According to recent statements by the World Health Organisation, we are in the throes of an obesity epidemic. The number of fatties world-wide has doubled in the past 10 years. Around 120 million people are classified as obese. The USA is the biggest culprit. A staggering one in three adult Americans is either obese or severely overweight. In Europe, a fifth of Italians and Germans are obese. The British are almost as bad, with 18 per cent ready for the fat farm.

The consequences are more than just a reduced quality of life. Obesity leads to a host of serious medical problems such as heart disease, cancer, diabetes, arthritis, infertility, back pain, depression and even gallstones.

The costs are huge. In the US, complications of obesity account for $45bn a year, or nearly 10 per cent of total healthcare spending. More than just overindulgence or weak will, obesity is increasingly being seen as an illness which can kill. The US drug regulator, the FDA, now classifies the condition as a disease - enabling sufferers to get anti- obesity drugs on prescription.
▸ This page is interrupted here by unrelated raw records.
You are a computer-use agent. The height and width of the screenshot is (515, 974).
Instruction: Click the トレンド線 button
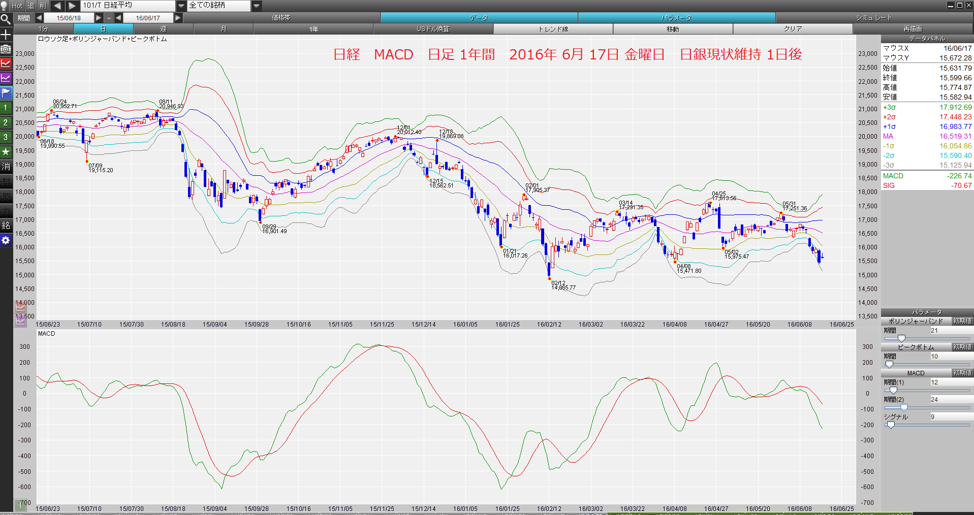(x=553, y=29)
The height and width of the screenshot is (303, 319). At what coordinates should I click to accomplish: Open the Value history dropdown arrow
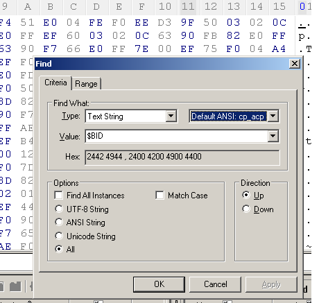273,136
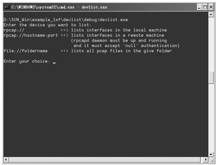Open the cmd.exe system menu icon
Viewport: 216px width, 165px height.
(7, 7)
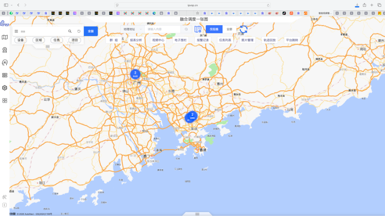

Even so, obesity is poorly treated at present, opening up a huge opportunity for the pharmaceutical industry.

Current drugs are limited to two kinds: amphetamines or phentermines, which speed up metabolism; and the newer serotonin uptake inhibitors or fenfluramines, which dampen appetite and which include some anti-depressants. Eli Lilly's happy pill Prozac is increasingly being prescribed for weight loss.

Among approved amphetamines in the US are Ionamin, Medeva's second-biggest selling product, SmithKline Beecham's aptly named Fastin and a whole range of cheap generics. The market-leading fat pill in the US is Redux, the serotonin drug developed by Servier of France and marketed by American Home Products. BASF is finally close to launching Meridia in the US, another serotonin drug initially rejected by the FDA last year because of fears it damaged the heart.
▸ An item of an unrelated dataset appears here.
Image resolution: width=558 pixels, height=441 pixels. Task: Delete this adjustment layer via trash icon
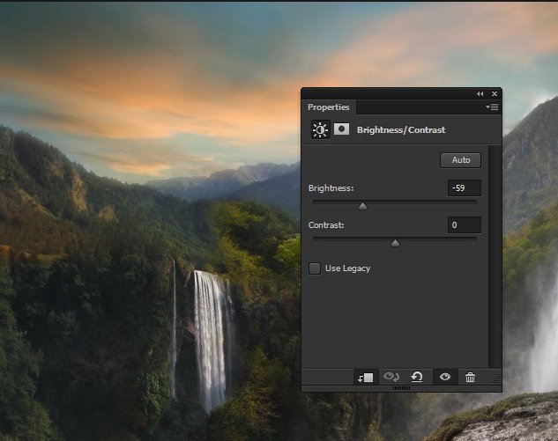click(470, 378)
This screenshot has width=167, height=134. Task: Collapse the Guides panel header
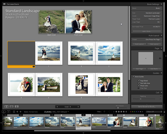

Indeed because both classes of drug act on the brain, side-effects can be serious. Long-term use of amphetamines can be addictive and there is little data on either type of drug to determine the effects of long-term use.

Dr Didier Renno from the Wilkerson Group, a management consultancy specialising in healthcare, says the risks of side-effects have restricted the size of the market in prescription anti-obesity drugs to $380m world-wide, tiny by pharmaceutical standards. In contrast, Americans alone spend $33bn a year on over-the-counter slimming aids. "People who are seriously overweight are desperate for a safe treatment. The potential is huge for a company which can make a such a drug," says Dr Renno.

Plenty of companies are trying. According to NatWest Securities, which estimates that there are nearly 30 anti-obesity drugs in clinical development, the prescription market could be worth $9bn in 10 years.

The biggest immediate hope is Roche's Xenical, due for launch in the US in a few months. The Swiss group's pill does not act on the brain, but locally to stop the stomach absorbing fat. Taken three times a day with meals, this treatment blocks almost a third of fat ingested with food, reducing weight by about 10 per cent in a year.

"For someone who is severely obese, the medical benefits of that loss can be substantial. And Xenical has a completely different safety profile from other drugs," said a Roche spokesman. Crucially for the FDA, which has given Xenical fast-track approval, Roche has long-term clinical data over two years on over 7,000 patients to prove its safety claims.

Kevin Scotcher at NatWest estimates the drug could be a blockbuster, worth $800m at peak. Alizyme, the UK listed group, is working on a similar drug which stops the gut absorbing fat and sugars, though it has not started clinical trials. Dr Richard Palmer, chief executive at Alizyme, says: "Obesity is a serious problem and is beginning to be seen in younger age groups. A safe drug is potentially worth millions."

A new generation of safe drugs could mean popping pills for obesity will become as standard as long-term treatment for hypertension. That could turn into a goldmine for the pharmaceutical industry.